Prosze o pomoc w sprawie Kokonu
Witam, zgodnie z zaleceniami po 3 tygodniach zabralem kokon (Psalmopoeus cambridgei) i dzisiaj go otwarlem... sa w nim male jajeczka a niektore z nich sa juz z malymi nuzkami, ale to kilka reszta jeszt jeszcze okrągła - co mam teraz robic ? po za tym czy dobrze zrobilem bo mi sie wydawalo ze mialy byc juz pajaczki :( a tam jeszcze male jajeczka - prosil bym o jakas wypowiedz na ten temat znawcow tego gatunku.
Re: Prosze o pomoc w sprawie Kokonu
nie śpiesz się, daj naturze działać. ja bym ten kokon delikatnie zaszył bawełniana białą nicią i zostawił w spokoju, ale może są lepsze metody
Re: Prosze o pomoc w sprawie Kokonu
no jeśli chodzi o zaszywanie kokonu to znam wygodniejszą metodę :)

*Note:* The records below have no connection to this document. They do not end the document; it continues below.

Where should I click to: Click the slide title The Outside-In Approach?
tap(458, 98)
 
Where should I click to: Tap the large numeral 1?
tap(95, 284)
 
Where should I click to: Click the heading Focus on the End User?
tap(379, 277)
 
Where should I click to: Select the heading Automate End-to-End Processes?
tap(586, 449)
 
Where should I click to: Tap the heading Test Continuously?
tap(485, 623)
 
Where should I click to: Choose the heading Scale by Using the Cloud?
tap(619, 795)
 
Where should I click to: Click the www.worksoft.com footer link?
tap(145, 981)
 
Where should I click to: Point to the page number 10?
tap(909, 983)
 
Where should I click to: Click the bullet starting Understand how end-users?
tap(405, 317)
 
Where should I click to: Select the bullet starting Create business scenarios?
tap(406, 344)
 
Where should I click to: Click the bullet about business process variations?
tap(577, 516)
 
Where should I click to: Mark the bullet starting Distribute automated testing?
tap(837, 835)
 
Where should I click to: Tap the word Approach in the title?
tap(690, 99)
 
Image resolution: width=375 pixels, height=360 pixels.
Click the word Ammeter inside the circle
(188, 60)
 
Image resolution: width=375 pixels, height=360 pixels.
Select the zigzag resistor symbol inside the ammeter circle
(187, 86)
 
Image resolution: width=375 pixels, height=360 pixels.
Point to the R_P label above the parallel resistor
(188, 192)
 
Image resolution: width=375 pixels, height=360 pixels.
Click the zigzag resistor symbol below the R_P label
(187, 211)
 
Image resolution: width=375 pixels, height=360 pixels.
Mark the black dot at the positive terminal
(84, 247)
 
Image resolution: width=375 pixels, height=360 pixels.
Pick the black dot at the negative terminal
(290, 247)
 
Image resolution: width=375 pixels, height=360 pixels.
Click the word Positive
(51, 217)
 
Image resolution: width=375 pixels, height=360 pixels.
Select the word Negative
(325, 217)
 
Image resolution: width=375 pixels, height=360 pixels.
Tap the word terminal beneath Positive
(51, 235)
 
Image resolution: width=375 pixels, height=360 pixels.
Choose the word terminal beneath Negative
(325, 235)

jak otworzyłem kokon i w środku były nimfy I to skleiłem go taśmą klejącą (tzw. skocz) i odstawiłem z powrotem do inkubatora :)
pozdrawiam,
midboss
Re: Prosze o pomoc w sprawie Kokonu
nimfy I , zaklej kokon daj im jeszcze 2 tygodnie i zajrzyj , NII(beda juz lazic) mozesz juz przekladac do osobnych pojemniczkow choc nie trzeba sie z tym spieszyc. narazie wrzuc do inkubacji i poczekaj.
Re: Prosze o pomoc w sprawie Kokonu
ludzie, ale po co się tak śpieszyć??? czemu nie poczekać aż pajaki będa gotowe naturalnie do wyjścia czyli L1??
Re: Prosze o pomoc w sprawie Kokonu
Myśmy rozcinali murinusy jak było nimfami I. Wtedy siedziały jako jedna wielka kupa. Jak się przekształciły w nimfy II zaczęły się rozłazić. Lepiej kokon zostawić otwarty bo taka zbita kupa, mało miejsca i masa nimf to niebezpieczne połączenie.